↓

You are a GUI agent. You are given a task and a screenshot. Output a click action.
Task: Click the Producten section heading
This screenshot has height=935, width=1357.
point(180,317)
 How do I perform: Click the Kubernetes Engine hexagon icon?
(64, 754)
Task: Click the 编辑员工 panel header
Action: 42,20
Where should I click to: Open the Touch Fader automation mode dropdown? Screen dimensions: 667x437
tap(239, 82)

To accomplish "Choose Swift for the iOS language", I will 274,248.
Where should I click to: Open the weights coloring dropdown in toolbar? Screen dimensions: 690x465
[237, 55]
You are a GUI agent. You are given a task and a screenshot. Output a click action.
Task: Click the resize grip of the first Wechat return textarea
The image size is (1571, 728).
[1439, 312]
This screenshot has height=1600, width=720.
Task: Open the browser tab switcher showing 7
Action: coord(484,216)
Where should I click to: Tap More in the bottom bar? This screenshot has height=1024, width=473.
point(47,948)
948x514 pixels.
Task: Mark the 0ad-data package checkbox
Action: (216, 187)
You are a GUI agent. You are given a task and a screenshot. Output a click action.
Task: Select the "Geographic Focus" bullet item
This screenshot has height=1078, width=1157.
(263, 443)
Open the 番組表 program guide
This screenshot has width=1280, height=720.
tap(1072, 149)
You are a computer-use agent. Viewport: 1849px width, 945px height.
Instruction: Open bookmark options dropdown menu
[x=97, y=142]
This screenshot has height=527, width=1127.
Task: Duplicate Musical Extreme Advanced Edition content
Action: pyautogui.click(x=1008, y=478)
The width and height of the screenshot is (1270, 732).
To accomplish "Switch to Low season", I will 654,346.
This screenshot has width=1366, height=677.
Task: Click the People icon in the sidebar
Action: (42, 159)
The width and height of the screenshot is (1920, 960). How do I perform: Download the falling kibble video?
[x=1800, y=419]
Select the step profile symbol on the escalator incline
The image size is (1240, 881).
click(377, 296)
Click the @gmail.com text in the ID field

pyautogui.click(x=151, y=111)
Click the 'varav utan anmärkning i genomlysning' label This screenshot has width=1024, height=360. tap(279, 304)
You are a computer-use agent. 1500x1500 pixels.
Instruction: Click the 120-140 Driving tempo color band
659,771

↑

■ TASK INSTRUCTIONS
Among the lines above, return each one holding the string "Select".

■ EXPECTED OUTPUT
Task: Select the "Geographic Focus" bullet item
Select the step profile symbol on the escalator incline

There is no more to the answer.